YOUR GOAL:
Reproduce exactly the line that contains "Viewport: 991px width, 515px" and every line after it through the end of the records below, leaving out all pictures.

[Collected data entries]
____________
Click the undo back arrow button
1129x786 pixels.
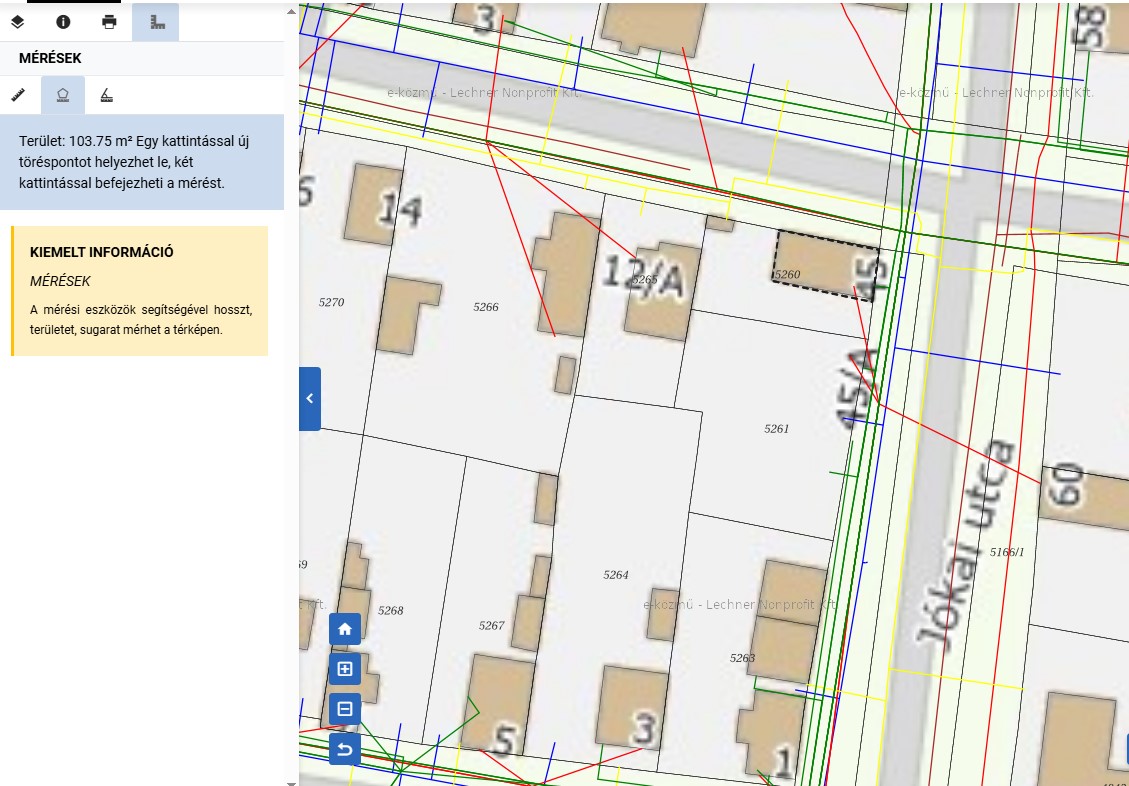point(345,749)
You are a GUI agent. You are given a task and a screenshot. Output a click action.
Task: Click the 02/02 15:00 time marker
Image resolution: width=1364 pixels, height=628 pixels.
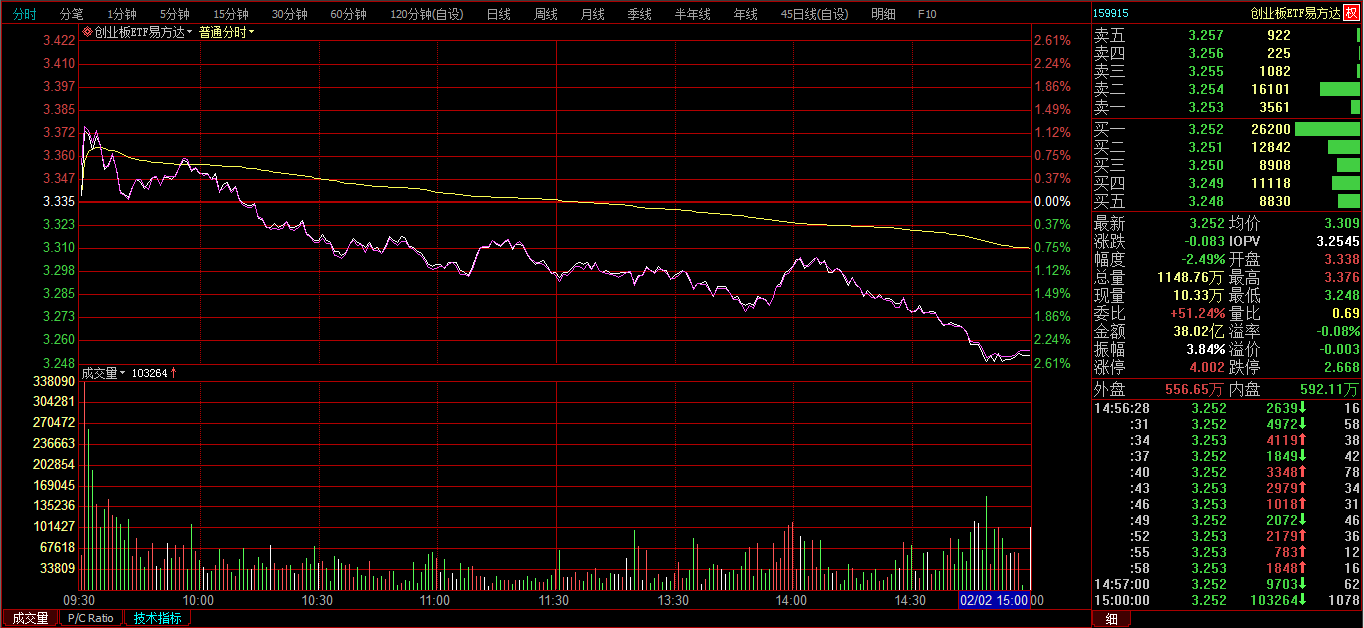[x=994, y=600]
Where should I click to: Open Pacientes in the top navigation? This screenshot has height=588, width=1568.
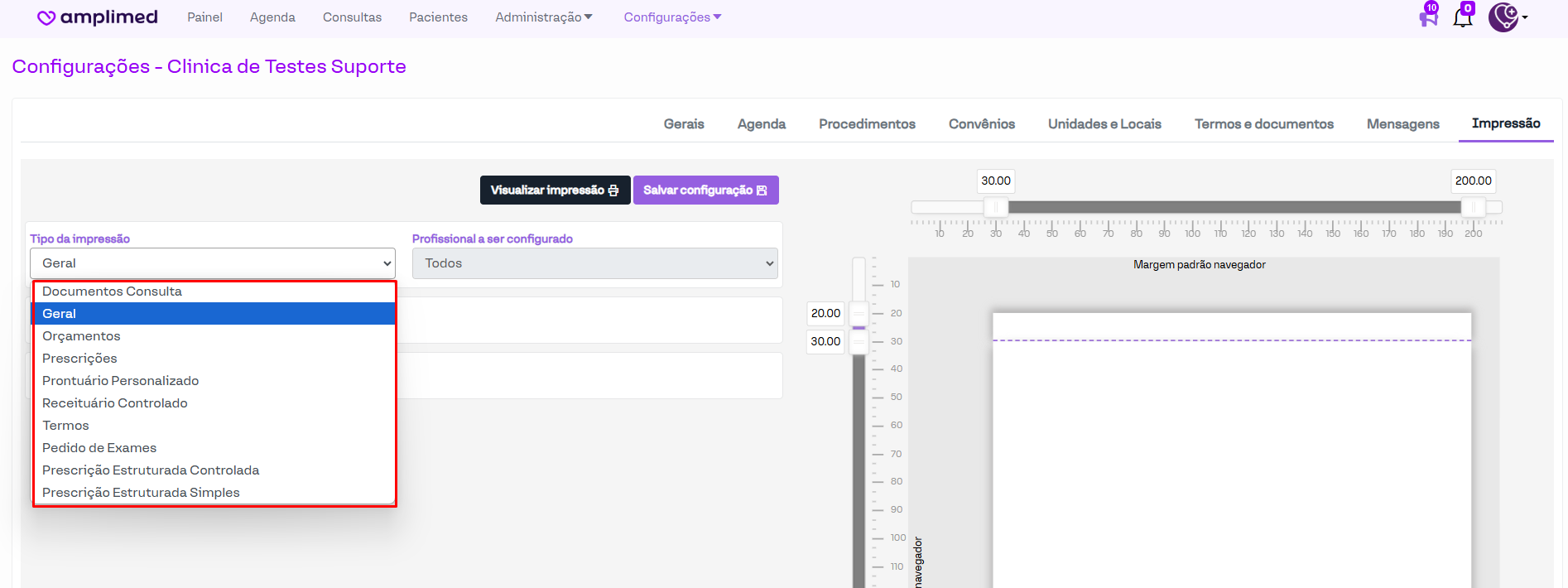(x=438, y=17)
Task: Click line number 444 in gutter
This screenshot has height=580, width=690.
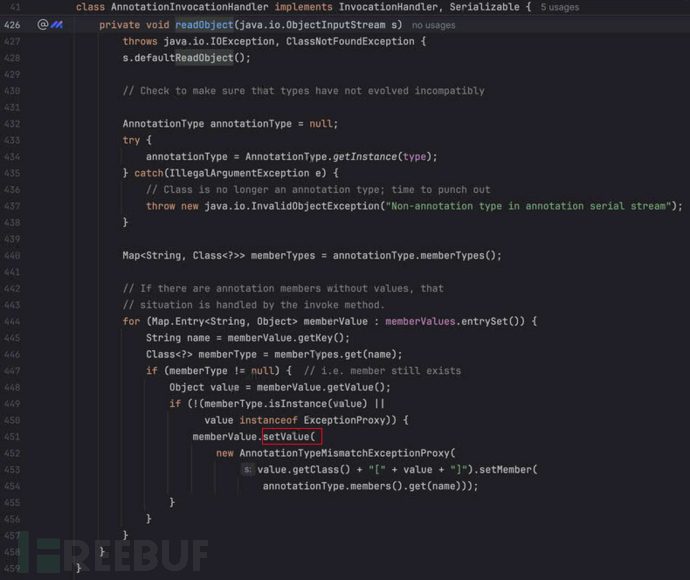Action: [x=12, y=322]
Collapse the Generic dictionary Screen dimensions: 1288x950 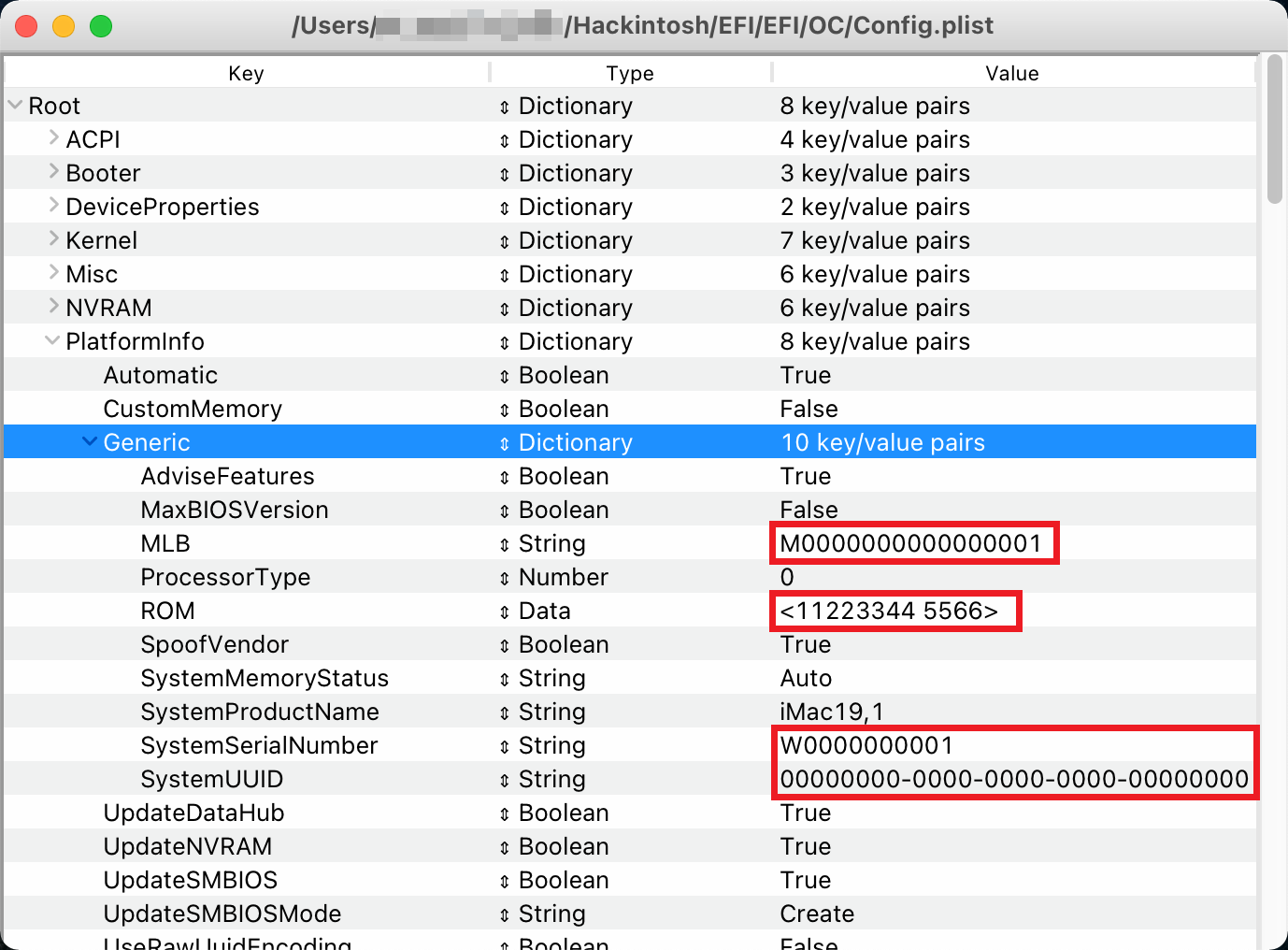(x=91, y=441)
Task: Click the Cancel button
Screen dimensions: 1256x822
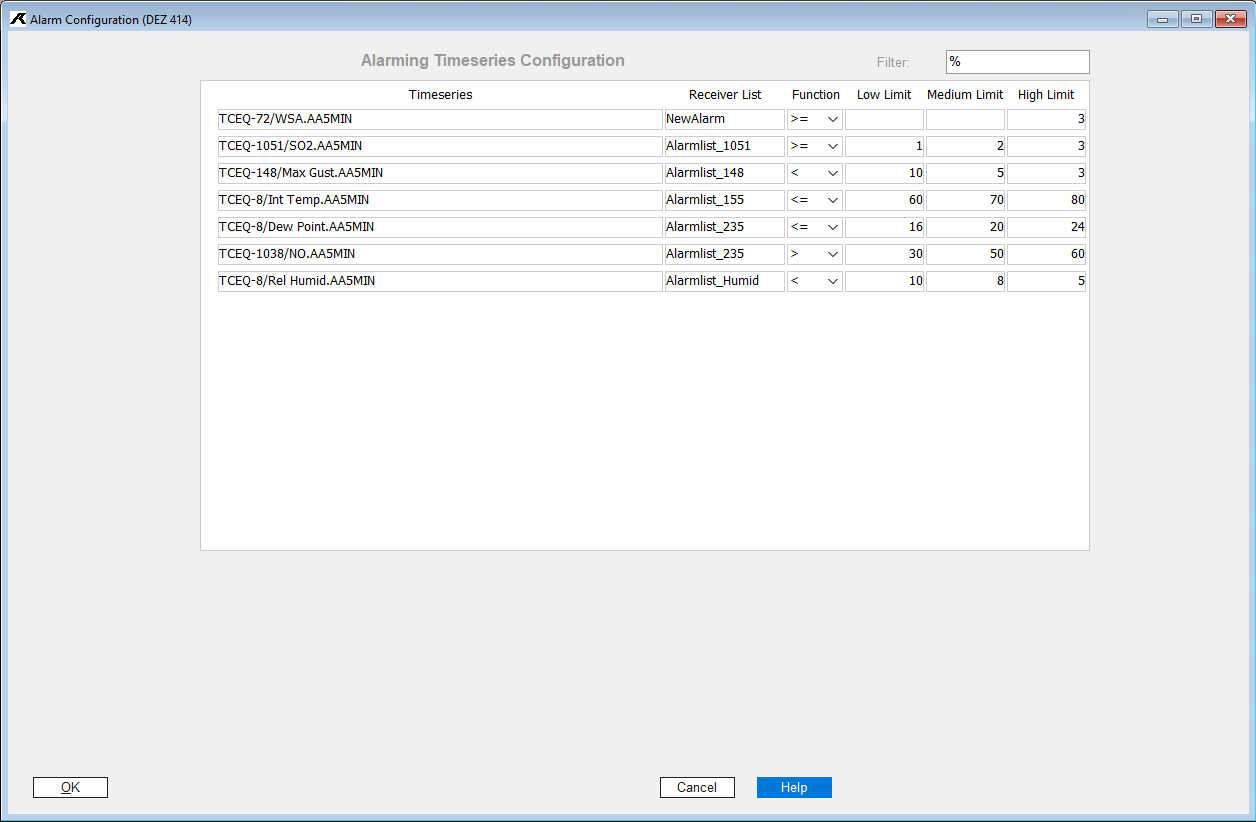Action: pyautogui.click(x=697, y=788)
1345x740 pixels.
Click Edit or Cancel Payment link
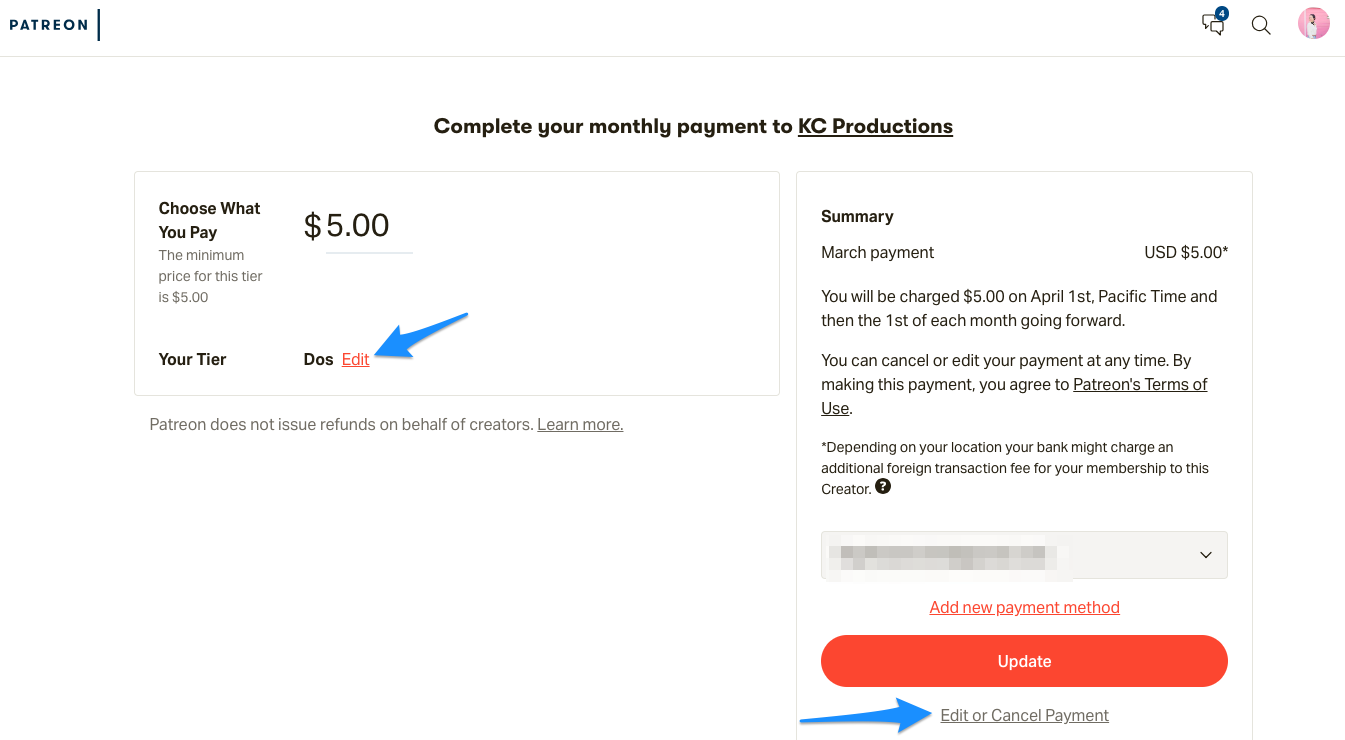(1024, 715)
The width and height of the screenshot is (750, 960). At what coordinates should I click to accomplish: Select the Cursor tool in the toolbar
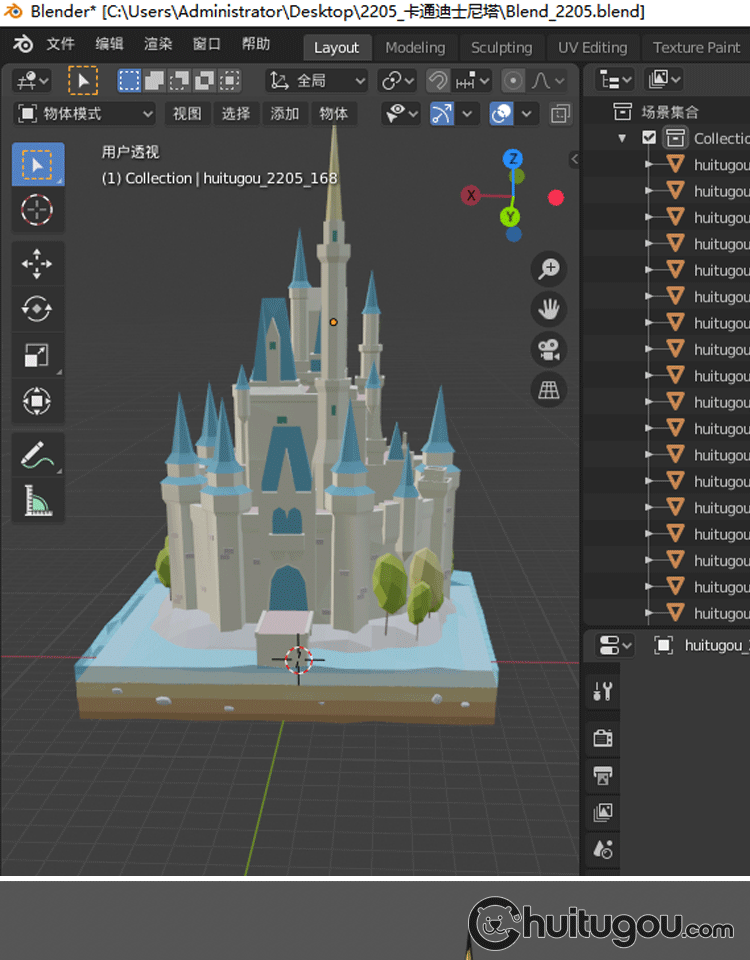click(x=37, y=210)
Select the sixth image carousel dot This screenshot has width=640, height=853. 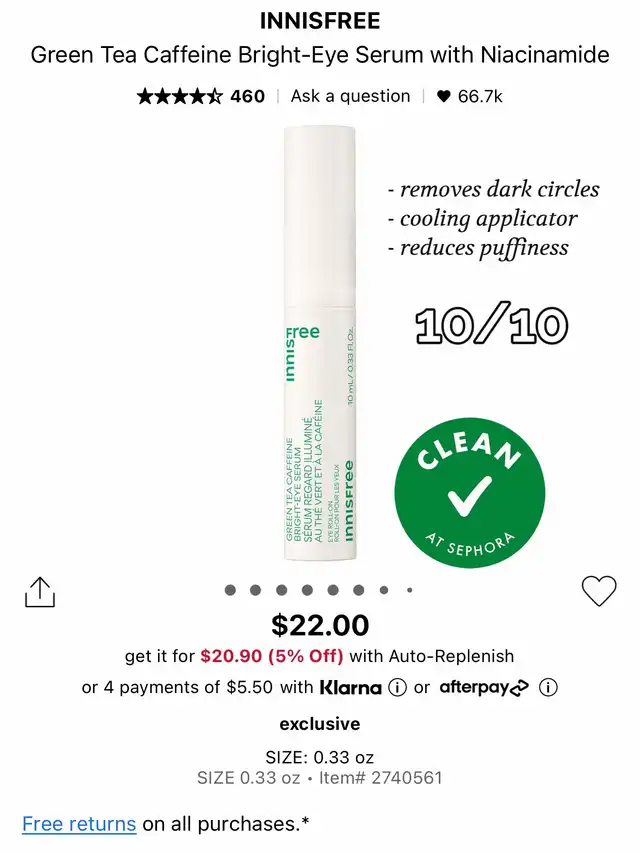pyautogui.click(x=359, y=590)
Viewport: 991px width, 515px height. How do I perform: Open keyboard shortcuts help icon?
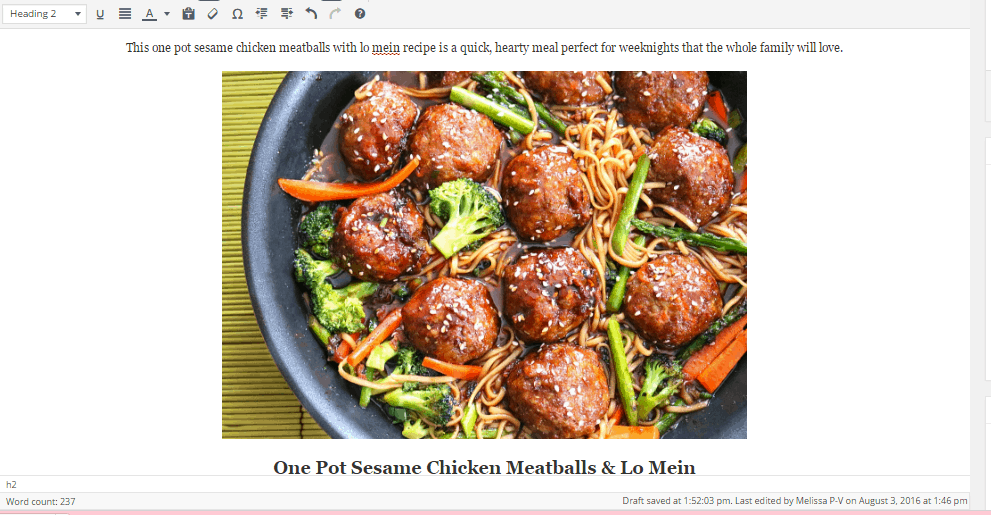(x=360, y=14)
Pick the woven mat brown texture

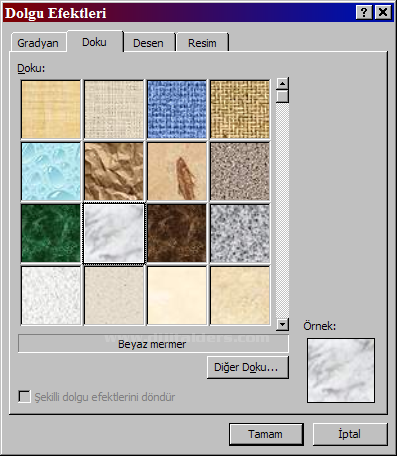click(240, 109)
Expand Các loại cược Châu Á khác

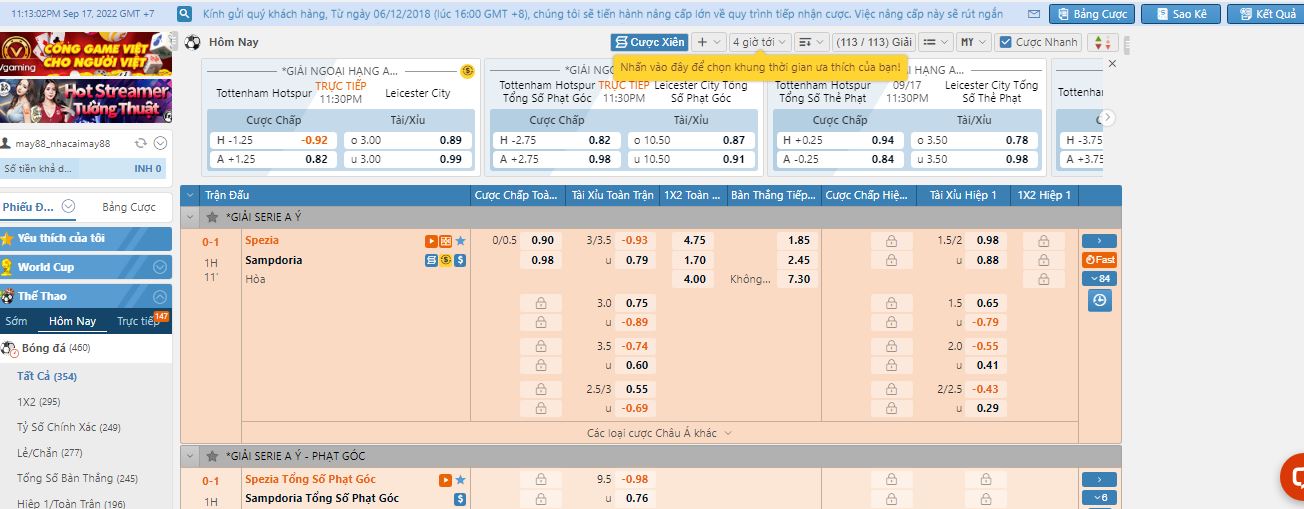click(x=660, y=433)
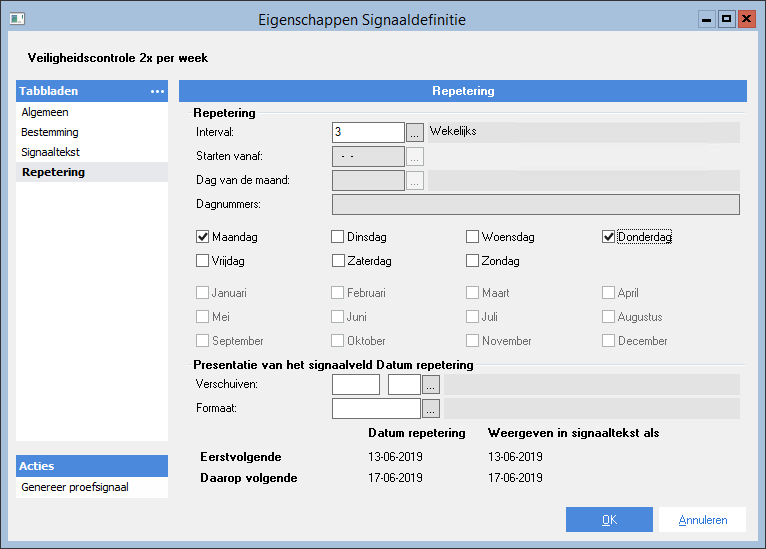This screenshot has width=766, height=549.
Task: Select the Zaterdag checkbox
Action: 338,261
____________
EXPECTED OUTPUT:
Viewport: 991px width, 515px height. How do I perform: Open keyboard shortcuts help icon?
(x=360, y=14)
Pick the woven mat brown texture

click(240, 109)
Expand Các loại cược Châu Á khác

click(x=660, y=433)
This screenshot has width=766, height=549.
Task: Select the Zaterdag checkbox
Action: 338,261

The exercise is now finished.